The back story is that I was waiting for a parade at my small town's annual founders' celebration. In those days, we still used film, so I had five or six rolls in my camera bag (the hand-rolled variety in reusable canisters). I was geared up to take award-winning photos of kids on floats, girls on horses, flags, waving children, etc. Sitting in the city park, I noticed when a mother brought her toddler to the outdoor drinking fountain. Curious and open to the moment, I swung the camera around and snapped three or four photos of the child taking a drink.
So the parade came and went. I took plenty of pictures, none of them award winning (not that that's the point, but I certainly tried). In that unguarded moment at the drinking fountain, however, I captured a unique image of a child reacting to the unfamiliar splash of water. It was apparent the toddler hadn't experienced a drinking fountain before. I didn't know the picture would be interesting, much less award winning. It would run with the title, "Fountain of youth" and it would appear on the front page in lieu of any of the standard parade pictures. It just felt right to make that decision.

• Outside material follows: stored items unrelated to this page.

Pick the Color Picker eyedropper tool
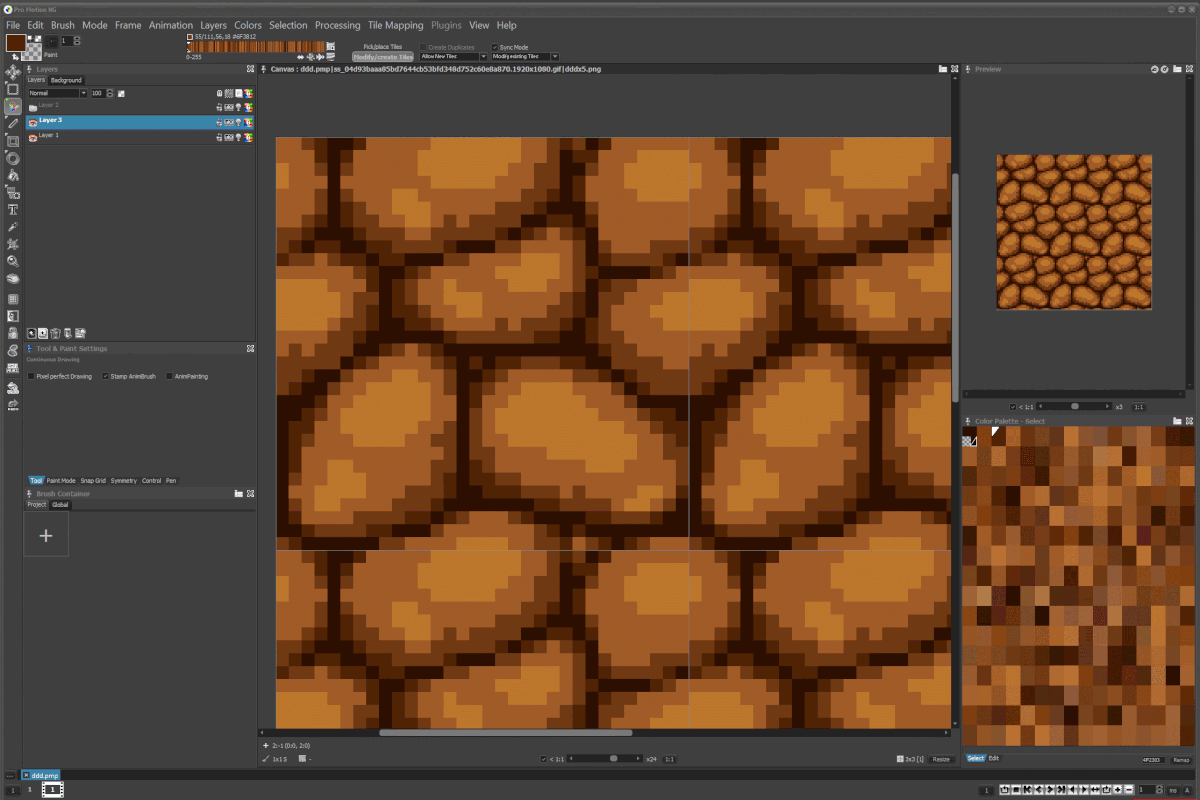This screenshot has height=800, width=1200. [13, 227]
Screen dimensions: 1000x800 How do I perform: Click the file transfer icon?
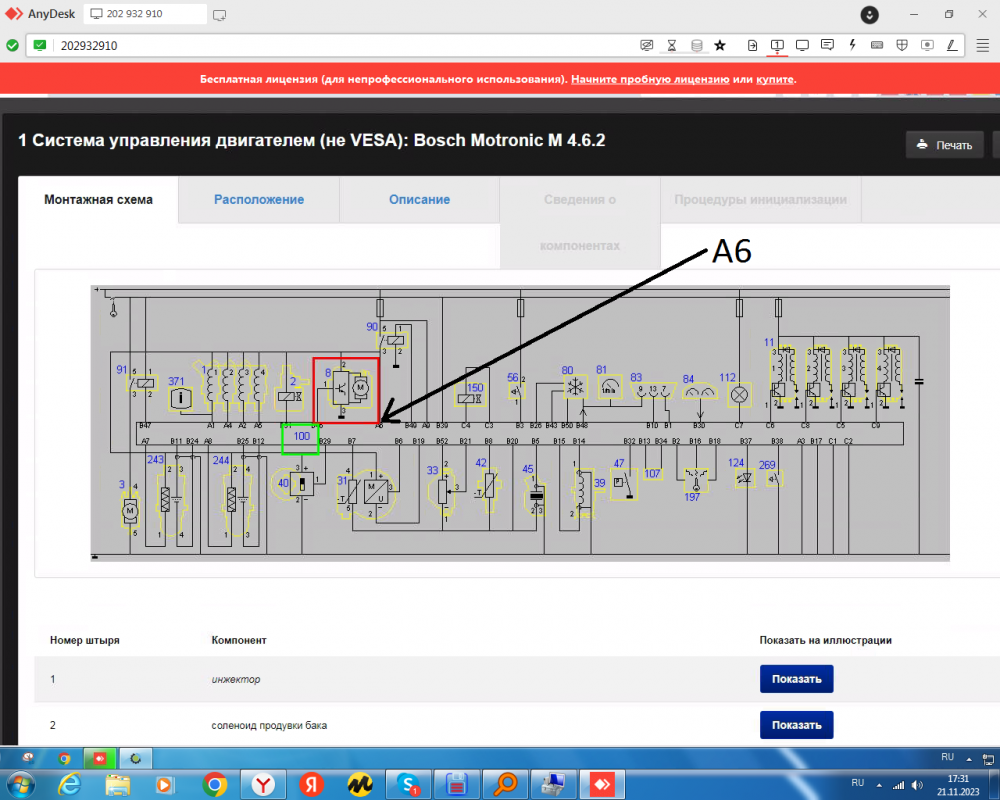752,45
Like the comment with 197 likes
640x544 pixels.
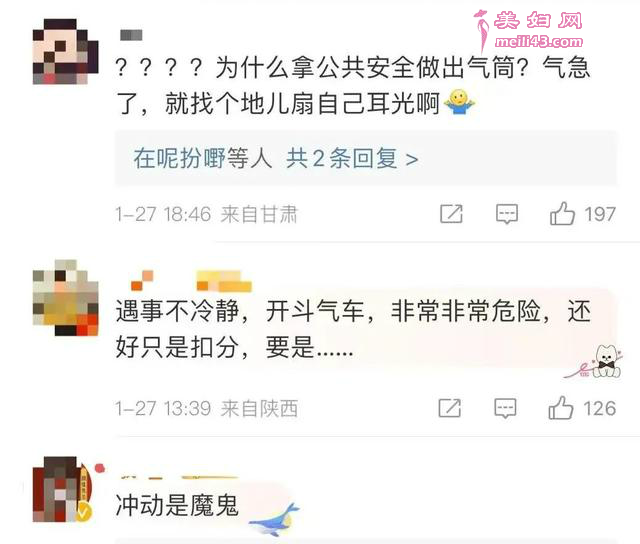coord(562,213)
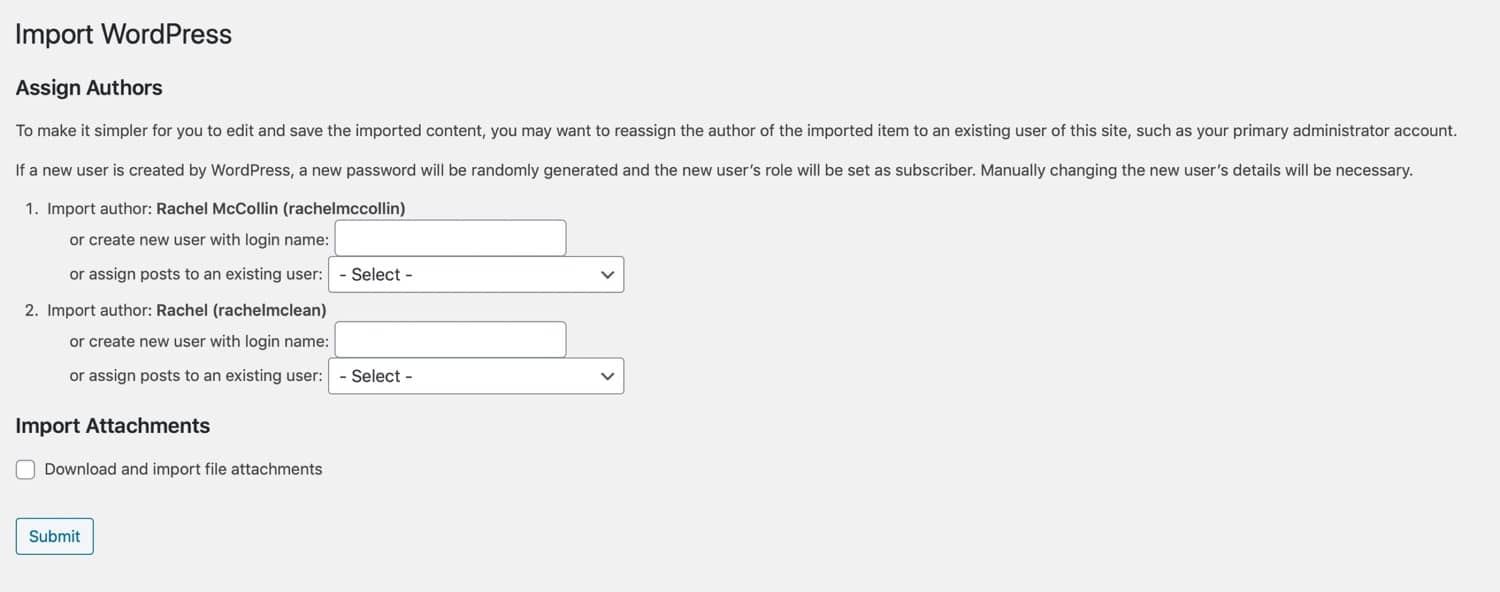Open existing user dropdown for Rachel McCollin

pos(475,275)
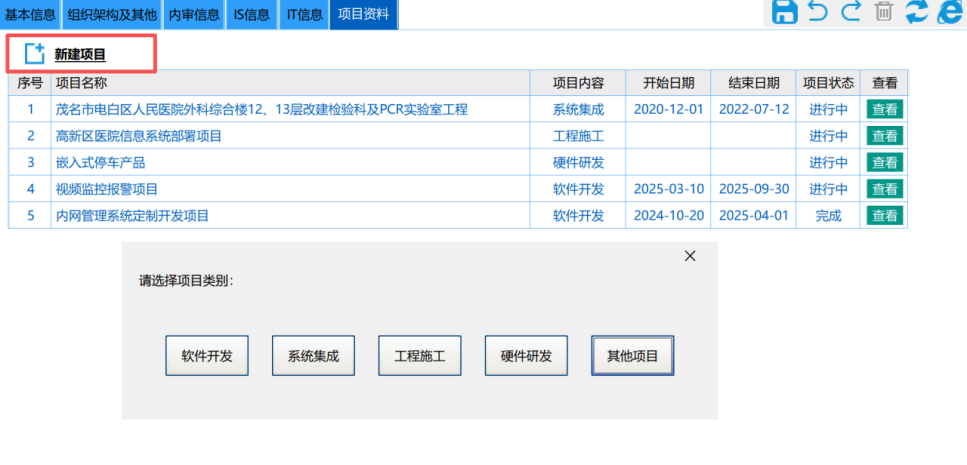Go to the 内审信息 tab
This screenshot has width=967, height=465.
coord(194,14)
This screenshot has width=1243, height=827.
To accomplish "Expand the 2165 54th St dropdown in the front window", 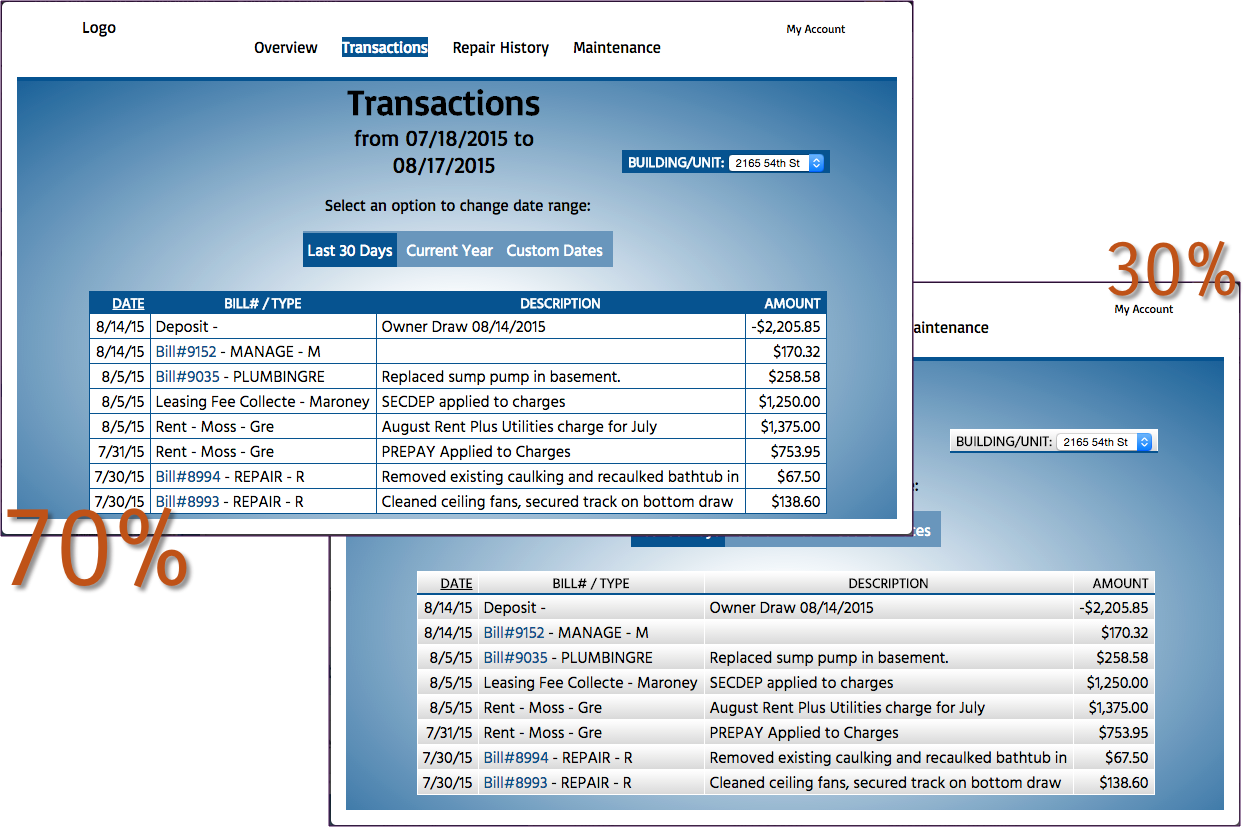I will (776, 162).
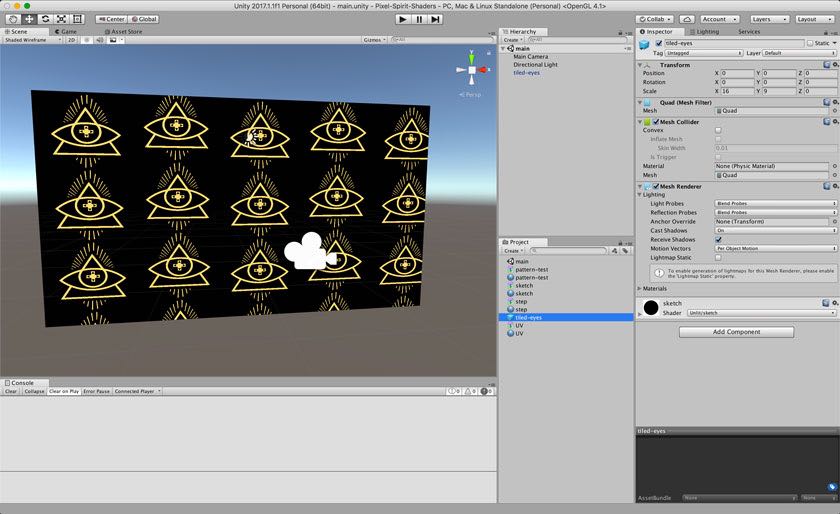This screenshot has width=840, height=514.
Task: Click the Add Component button
Action: [736, 332]
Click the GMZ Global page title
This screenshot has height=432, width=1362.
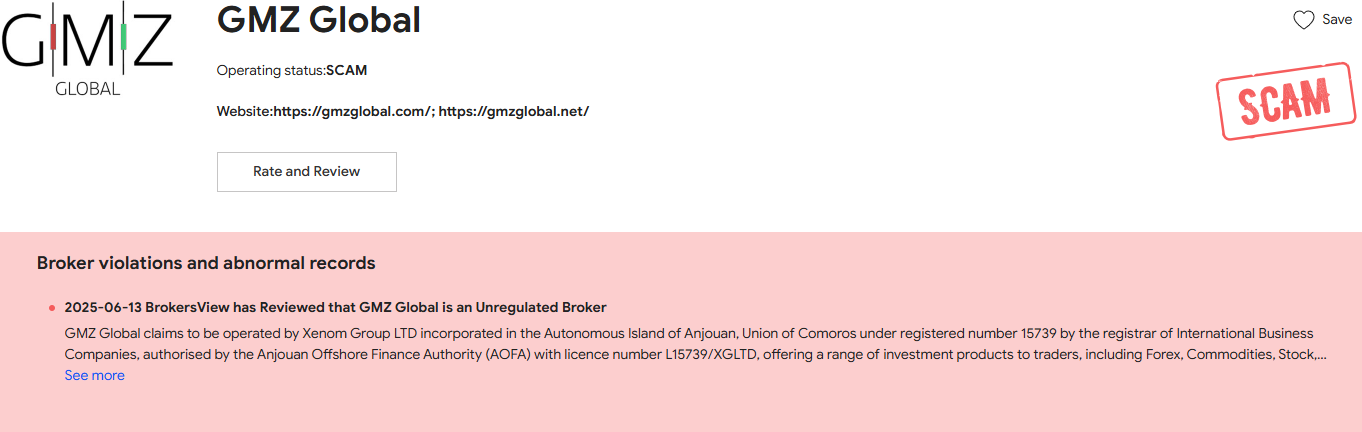click(x=318, y=20)
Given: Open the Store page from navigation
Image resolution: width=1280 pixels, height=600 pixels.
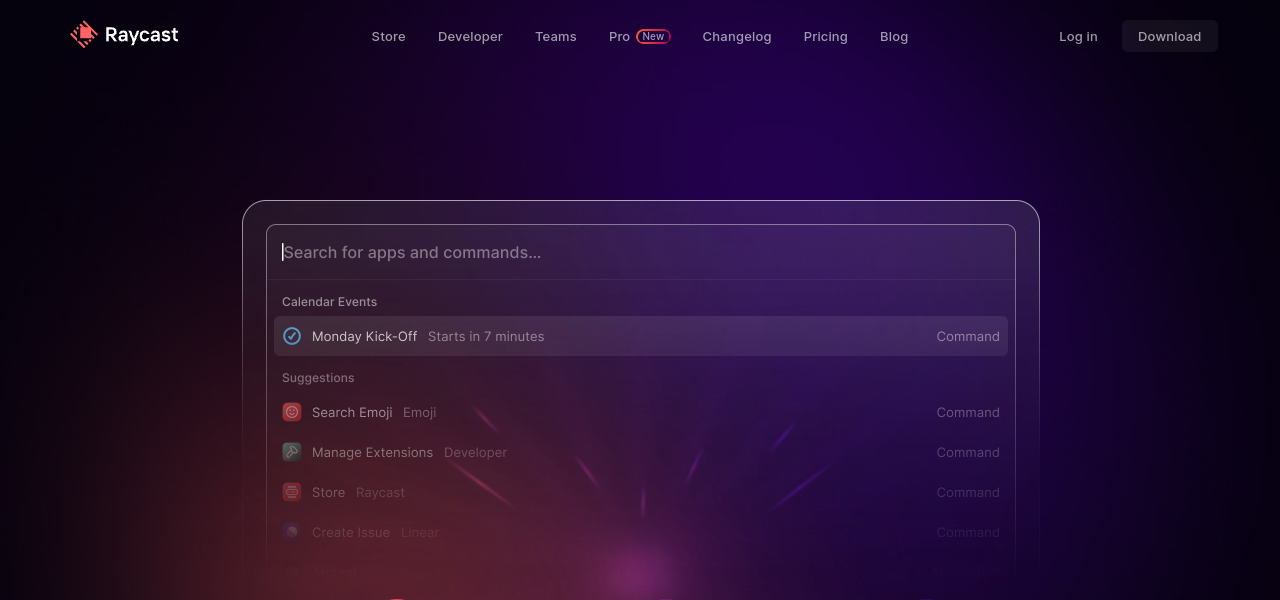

So here's the point: forget the lessons of journalism - and for that matter, set aside the lessons we're taught as adults. Just once and a while, step away from the scripted events or moments of your life and relish those spontaneous interludes. I violated most if not all of the rules of journalism by taking that picture. Was the photo newsworthy? No. Did it represent the biggest events of that weekend? Not at all. The incident itself was mundane, routine, completely unremarkable. It's like taking a picture of someone tying their shoe.
But the photo won first place, and rightfully so. It said more than all of the parade shots put together. It was unscripted and honest.
Once in a while, curiosity and openness to the things that are happening before the big event can make for the most memorable moments.